Dr Wilson directed the Company services in planning, environmental assessment, environmental audit, environmental management systems and waste management licensing bringing his strong organisational skills to manage successfully these complex environmental projects. Dr Wilson is an experienced expert witness and has given evidence on the subjects of minerals and waste management operations, planning policy, need and ecology. Dr Wilson was responsible for the Environmental Planning services of the Company which include town and country planning, minerals planning and in particular waste management planning. An essential part of his role at MJCA was the assessment of local policy and strategy in matters of land use and waste management and he has considerable experience of the structure, analysis and use of local plans. A significant proportion of Dr Wilson's work involved the preparation and negotiation of environmental assessments and planning applications where his knowledge of environmental science and understanding of the technical and practical demands of industrial development are critical. Dr Wilson is an experienced environmental manager who has assisted a range of companies from single site to multinational in the development and implementation of environmental management systems. Working closely with the client company he undertook environmental reviews, developed environmental policies, prepared manuals and codes of practice and provided advice on ISO 14001 and EMAS. Dr Wilson has managed several hundred environmental audits of companies and their facilities to demonstrate compliance with legislation and environmental policy, for the purpose of due diligence prior to acquisition and for insurance purposes.

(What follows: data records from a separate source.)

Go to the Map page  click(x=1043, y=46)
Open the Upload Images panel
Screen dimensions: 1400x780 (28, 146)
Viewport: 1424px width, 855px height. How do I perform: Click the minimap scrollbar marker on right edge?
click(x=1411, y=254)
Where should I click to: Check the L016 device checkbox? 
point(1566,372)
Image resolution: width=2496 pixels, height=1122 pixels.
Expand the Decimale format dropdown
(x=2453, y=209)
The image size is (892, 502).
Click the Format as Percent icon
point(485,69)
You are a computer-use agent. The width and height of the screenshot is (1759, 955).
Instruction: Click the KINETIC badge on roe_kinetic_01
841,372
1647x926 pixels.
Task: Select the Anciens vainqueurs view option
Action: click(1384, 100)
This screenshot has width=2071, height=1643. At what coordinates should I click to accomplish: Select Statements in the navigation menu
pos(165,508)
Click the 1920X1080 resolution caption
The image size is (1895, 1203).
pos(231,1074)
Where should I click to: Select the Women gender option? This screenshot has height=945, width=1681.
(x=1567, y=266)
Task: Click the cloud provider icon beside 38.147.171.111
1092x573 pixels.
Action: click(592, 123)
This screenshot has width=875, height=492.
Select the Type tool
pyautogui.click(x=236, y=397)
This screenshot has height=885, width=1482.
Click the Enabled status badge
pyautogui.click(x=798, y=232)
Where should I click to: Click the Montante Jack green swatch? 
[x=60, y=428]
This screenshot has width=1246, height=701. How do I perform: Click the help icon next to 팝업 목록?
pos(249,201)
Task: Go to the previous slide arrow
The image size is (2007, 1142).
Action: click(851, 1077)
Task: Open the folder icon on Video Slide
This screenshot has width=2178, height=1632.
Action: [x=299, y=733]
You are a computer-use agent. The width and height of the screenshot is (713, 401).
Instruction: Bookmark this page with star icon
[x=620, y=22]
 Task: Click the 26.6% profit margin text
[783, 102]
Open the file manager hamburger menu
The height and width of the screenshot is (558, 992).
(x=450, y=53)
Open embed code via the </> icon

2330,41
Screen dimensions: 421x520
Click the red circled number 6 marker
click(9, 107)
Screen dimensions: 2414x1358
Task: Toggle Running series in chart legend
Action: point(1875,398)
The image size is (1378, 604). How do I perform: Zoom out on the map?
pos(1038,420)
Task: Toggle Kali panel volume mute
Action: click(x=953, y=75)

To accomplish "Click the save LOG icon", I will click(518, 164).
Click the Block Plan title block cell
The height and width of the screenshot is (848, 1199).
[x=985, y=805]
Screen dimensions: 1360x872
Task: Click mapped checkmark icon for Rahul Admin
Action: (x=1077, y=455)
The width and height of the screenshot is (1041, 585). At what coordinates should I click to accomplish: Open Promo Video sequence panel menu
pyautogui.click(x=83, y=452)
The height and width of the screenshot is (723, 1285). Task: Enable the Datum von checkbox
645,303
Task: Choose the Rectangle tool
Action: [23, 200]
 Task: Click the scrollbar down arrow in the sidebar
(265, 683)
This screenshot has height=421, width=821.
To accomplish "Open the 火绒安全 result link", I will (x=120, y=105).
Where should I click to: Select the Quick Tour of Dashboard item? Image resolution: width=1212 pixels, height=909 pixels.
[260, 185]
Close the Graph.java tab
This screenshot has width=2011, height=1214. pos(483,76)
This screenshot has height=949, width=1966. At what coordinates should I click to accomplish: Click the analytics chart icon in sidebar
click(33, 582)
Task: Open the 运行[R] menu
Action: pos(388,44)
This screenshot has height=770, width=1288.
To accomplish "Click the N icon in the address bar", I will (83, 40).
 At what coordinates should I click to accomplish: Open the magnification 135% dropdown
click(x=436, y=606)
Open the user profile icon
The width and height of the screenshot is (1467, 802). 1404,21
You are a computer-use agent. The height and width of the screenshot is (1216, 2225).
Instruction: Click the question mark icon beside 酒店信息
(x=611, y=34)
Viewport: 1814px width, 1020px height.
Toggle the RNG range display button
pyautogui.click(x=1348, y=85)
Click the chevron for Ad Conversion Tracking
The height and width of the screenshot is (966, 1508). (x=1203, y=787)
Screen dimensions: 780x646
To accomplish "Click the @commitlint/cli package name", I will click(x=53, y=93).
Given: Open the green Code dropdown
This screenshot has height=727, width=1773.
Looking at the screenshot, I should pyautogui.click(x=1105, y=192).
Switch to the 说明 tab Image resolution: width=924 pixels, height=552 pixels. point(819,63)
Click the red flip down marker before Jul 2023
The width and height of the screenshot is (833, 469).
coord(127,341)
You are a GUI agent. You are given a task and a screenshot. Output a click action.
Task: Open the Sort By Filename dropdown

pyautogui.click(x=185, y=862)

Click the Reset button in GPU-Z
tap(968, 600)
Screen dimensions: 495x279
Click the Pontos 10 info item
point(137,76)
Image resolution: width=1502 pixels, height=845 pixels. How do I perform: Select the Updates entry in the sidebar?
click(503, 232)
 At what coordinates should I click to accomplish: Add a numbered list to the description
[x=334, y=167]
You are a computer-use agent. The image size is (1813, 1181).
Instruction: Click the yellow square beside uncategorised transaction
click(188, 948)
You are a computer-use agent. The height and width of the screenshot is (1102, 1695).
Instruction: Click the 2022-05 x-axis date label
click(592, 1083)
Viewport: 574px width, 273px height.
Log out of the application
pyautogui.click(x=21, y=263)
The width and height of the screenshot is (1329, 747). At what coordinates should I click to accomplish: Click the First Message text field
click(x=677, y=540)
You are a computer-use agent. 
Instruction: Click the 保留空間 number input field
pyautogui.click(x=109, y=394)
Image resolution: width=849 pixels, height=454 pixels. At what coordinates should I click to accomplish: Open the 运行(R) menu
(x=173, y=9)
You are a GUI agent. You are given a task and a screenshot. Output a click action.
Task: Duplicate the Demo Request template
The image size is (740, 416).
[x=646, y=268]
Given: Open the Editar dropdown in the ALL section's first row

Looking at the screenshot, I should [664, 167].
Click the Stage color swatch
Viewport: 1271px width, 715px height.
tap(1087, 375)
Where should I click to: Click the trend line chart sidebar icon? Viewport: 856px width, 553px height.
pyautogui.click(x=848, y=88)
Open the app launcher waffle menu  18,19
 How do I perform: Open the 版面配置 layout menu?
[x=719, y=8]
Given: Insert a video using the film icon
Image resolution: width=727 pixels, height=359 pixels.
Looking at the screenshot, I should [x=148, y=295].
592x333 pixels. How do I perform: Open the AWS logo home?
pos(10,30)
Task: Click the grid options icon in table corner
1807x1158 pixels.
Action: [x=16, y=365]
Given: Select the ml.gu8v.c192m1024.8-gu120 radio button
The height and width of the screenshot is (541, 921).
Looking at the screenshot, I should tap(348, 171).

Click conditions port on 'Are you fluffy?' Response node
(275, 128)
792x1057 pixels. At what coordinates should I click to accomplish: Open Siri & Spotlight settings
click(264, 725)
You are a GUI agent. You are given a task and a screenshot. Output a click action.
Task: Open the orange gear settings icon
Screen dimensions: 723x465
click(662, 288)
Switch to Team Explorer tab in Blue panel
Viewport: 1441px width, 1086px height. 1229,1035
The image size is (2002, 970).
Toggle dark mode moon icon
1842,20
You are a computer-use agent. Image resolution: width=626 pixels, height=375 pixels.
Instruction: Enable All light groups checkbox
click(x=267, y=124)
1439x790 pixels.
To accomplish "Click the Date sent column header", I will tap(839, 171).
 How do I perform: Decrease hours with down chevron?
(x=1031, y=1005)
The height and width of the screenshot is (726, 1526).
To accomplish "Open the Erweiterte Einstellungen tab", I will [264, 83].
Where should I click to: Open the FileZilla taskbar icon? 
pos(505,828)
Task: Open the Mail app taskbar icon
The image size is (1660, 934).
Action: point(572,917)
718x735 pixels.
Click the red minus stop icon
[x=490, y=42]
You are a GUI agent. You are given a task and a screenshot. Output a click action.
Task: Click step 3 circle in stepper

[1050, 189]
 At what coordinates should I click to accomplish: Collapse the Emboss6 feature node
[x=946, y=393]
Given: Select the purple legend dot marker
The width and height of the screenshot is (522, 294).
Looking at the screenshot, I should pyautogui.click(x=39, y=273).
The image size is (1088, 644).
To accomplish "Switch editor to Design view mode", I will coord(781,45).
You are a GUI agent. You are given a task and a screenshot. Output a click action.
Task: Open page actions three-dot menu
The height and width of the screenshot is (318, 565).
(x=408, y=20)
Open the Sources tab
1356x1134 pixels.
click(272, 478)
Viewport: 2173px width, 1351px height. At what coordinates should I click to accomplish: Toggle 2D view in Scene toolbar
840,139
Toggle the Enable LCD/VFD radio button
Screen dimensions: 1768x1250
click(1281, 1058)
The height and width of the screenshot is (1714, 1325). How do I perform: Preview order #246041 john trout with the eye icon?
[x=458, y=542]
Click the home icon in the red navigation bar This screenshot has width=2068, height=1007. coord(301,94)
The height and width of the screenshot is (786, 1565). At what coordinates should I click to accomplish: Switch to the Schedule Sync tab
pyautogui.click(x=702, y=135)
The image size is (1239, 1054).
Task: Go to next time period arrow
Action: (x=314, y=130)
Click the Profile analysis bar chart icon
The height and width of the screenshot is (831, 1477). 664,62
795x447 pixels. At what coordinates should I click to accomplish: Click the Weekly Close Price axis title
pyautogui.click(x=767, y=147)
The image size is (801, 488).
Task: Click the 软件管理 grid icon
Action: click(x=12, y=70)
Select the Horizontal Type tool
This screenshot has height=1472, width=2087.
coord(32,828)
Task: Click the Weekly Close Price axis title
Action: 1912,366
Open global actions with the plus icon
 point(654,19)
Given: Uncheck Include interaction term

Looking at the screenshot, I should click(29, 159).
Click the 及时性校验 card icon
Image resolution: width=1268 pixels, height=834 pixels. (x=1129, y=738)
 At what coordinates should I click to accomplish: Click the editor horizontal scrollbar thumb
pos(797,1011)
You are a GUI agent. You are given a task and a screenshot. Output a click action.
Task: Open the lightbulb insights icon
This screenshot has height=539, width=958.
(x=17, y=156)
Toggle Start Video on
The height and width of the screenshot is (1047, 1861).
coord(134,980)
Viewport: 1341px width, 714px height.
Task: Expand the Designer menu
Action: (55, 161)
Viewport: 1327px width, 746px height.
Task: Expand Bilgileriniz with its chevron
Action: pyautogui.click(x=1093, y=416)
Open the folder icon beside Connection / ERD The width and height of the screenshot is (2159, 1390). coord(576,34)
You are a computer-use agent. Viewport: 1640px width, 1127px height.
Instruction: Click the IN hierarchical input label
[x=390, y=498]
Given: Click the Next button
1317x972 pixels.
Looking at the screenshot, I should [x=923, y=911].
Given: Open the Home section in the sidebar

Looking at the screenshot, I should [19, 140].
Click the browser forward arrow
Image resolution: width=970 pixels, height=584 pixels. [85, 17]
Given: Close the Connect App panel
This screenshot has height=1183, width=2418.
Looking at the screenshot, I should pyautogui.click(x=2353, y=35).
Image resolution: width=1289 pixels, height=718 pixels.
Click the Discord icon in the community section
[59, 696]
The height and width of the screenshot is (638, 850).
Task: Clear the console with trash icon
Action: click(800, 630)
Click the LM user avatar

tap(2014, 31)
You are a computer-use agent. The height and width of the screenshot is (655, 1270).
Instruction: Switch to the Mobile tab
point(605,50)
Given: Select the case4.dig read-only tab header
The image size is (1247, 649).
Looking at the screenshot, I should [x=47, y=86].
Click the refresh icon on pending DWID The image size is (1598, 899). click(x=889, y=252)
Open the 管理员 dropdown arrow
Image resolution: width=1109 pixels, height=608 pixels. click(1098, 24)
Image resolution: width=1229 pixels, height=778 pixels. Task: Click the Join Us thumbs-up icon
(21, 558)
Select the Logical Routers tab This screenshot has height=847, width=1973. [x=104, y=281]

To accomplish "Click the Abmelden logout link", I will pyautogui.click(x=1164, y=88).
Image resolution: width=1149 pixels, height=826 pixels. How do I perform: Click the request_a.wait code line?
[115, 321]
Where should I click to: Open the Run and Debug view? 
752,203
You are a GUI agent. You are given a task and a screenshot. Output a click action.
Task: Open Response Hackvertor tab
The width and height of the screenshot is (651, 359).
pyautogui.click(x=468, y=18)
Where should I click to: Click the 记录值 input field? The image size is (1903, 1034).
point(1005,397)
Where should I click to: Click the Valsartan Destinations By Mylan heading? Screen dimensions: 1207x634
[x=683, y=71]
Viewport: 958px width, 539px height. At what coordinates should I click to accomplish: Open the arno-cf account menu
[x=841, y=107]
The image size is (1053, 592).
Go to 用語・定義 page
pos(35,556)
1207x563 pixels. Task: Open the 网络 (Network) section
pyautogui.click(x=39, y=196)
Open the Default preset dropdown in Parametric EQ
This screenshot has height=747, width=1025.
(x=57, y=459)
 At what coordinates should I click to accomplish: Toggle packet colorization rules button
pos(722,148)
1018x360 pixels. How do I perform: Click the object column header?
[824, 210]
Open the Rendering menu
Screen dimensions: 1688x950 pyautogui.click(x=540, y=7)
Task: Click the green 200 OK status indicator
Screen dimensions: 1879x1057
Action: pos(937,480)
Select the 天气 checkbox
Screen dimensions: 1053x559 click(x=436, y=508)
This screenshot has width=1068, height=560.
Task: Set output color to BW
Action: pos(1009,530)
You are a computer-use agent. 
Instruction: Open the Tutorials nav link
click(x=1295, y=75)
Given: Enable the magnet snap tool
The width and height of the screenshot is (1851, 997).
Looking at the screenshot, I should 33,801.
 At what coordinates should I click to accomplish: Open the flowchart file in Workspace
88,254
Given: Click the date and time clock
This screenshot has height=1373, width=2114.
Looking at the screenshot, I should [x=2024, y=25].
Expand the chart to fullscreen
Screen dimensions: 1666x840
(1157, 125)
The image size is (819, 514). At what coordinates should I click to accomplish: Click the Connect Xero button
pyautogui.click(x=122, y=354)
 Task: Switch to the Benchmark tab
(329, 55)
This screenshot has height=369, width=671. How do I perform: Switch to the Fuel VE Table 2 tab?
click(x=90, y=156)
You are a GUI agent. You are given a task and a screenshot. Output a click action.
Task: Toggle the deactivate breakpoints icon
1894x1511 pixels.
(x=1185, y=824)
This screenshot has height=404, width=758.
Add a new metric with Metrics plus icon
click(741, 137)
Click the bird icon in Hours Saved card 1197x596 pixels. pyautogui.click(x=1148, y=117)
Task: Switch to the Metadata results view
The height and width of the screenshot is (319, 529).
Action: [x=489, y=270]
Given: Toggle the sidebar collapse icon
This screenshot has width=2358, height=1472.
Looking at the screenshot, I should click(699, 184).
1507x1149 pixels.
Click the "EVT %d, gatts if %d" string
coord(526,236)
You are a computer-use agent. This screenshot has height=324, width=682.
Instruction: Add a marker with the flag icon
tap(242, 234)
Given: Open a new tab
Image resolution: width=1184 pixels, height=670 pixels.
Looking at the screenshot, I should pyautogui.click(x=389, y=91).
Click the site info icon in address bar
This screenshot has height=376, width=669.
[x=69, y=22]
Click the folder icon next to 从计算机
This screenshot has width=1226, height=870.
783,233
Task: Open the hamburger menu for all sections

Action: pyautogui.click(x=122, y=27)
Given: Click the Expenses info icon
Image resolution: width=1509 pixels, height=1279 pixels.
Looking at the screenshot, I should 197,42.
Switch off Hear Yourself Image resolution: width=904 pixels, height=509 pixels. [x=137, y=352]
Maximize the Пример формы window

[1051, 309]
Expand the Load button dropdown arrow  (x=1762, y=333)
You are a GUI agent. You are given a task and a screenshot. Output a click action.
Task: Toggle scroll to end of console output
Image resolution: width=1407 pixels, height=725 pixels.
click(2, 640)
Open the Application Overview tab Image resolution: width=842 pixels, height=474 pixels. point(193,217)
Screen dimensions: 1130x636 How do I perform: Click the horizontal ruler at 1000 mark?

Dr Wilson is an experienced applied and industrial ecologist and provided advice on matters such as reclamation, conservation, bioengineering and landscape planting with a strong emphasis on the integration of land development with vegetation and wildlife. Dr Wilson has particular expertise in the restoration of quarries and landfill sites and in habitat creation. He lectured regularly to the waste management industry on reclamation and chaired the landfill reclamation course run by the Environmental Services Association.

1983 - 1987: Research Scientist at the School of Agriculture, Nottingham University

Dr Wilson was responsible for the design and management of experiments and reclamation procedures, including the propagation and establishment of native plant species in a fully active dolerite quarry in Wales, the organisation of surveys to describe native plant communities in the areas adjacent to the quarry and evaluation of their conservation status and the monitoring of meteorological and edaphic factors on field sites. Dr Wilson liaised closely with conservation bodies, local councils, landowners and in particular the sponsoring quarry company for whom periodic reports were produced and lectures given. This work culminated in the production of a manual for the continuing reclamation and conservation of the site.